**WHAT YOU WILL DO**
Exactly the lines from the line that has "Instruction: Click the Color column header" through the final line below are to be retyped, and the pictures are not.

**ENTRIES SUPPLIED**
^^^^
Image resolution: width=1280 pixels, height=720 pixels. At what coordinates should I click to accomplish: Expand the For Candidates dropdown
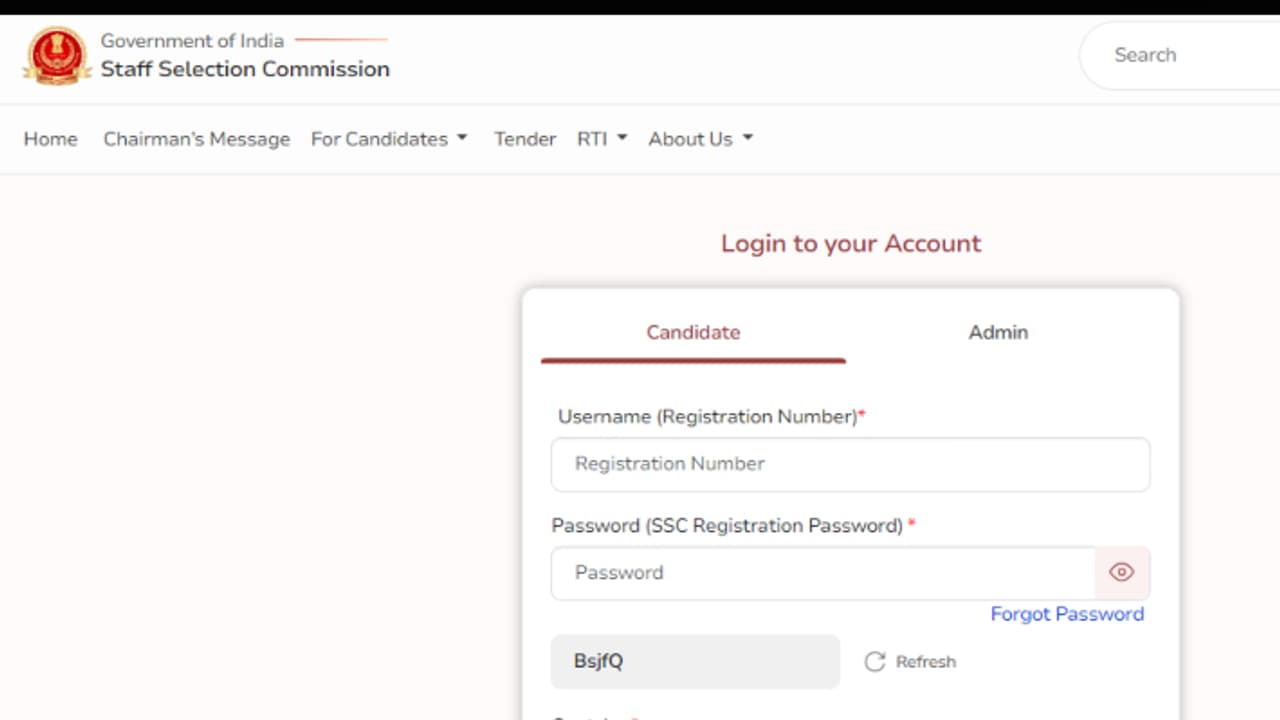(389, 139)
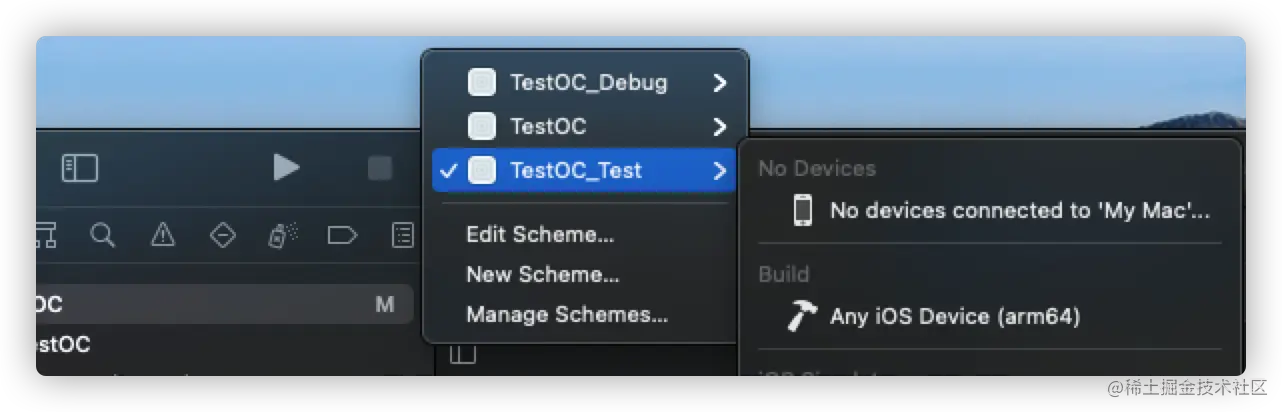Open the Report navigator list icon
1282x412 pixels.
pos(402,235)
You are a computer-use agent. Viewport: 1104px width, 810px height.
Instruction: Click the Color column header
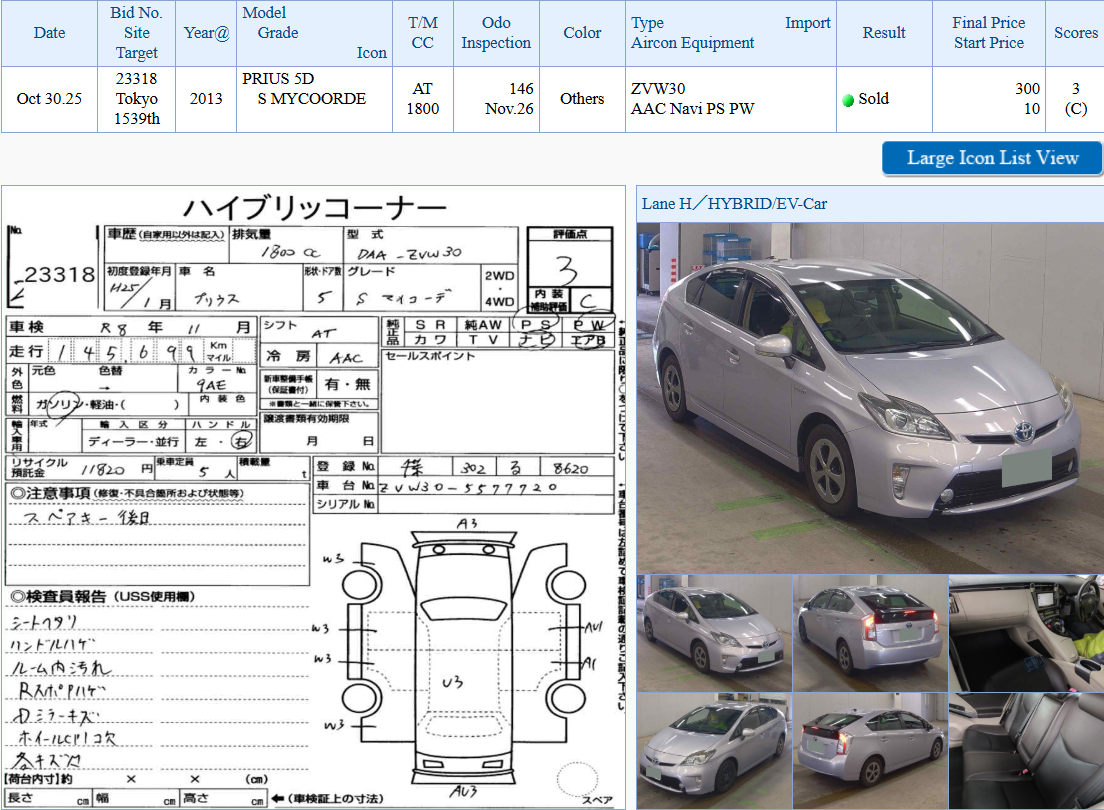point(582,33)
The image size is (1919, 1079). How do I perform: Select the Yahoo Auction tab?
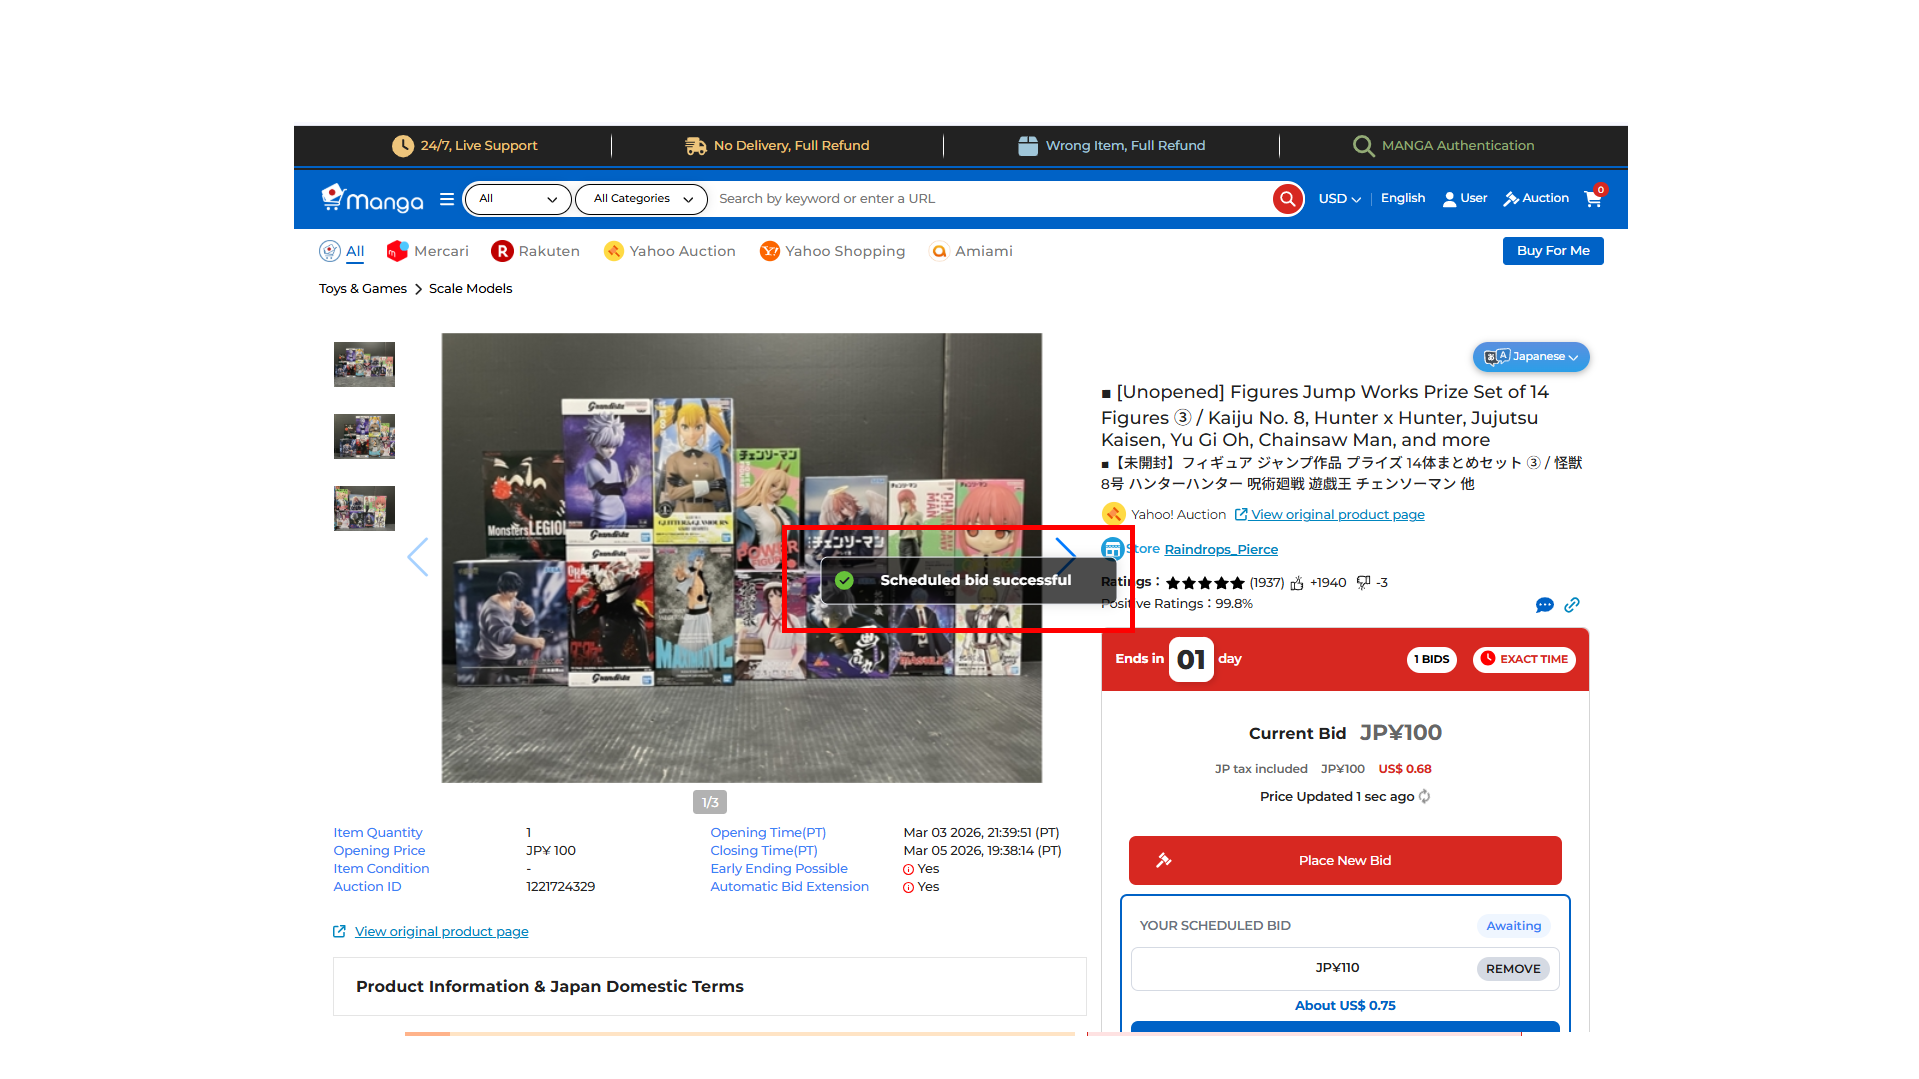[x=670, y=251]
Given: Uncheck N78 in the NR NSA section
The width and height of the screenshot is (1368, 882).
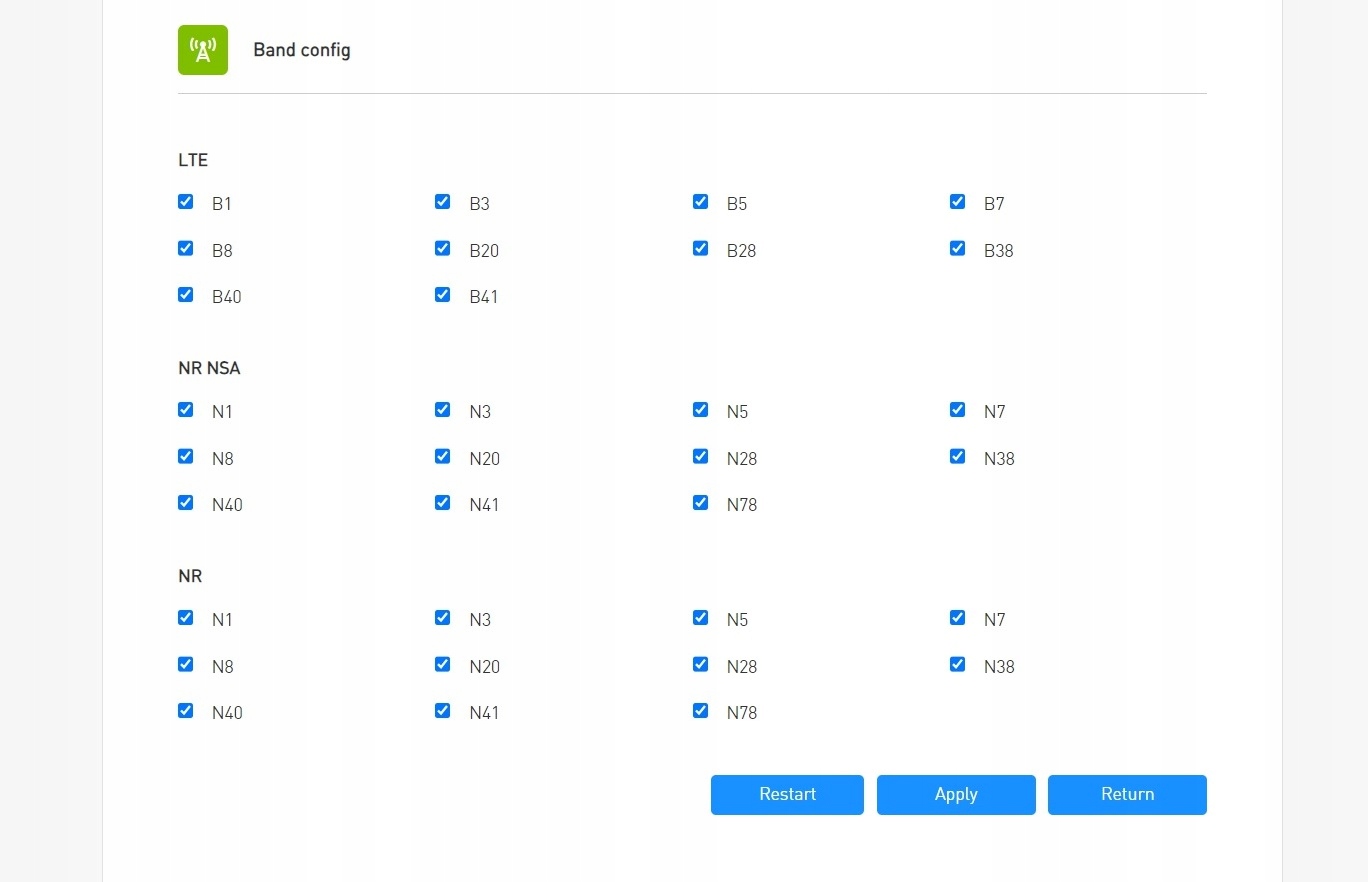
^^^^
**EXERCISE RESULT**
Instruction: Click the Color column header
point(582,33)
The image size is (1919, 1079). How do I perform: Select the Yahoo Auction tab?
[x=670, y=251]
Given: Uncheck N78 in the NR NSA section
The width and height of the screenshot is (1368, 882).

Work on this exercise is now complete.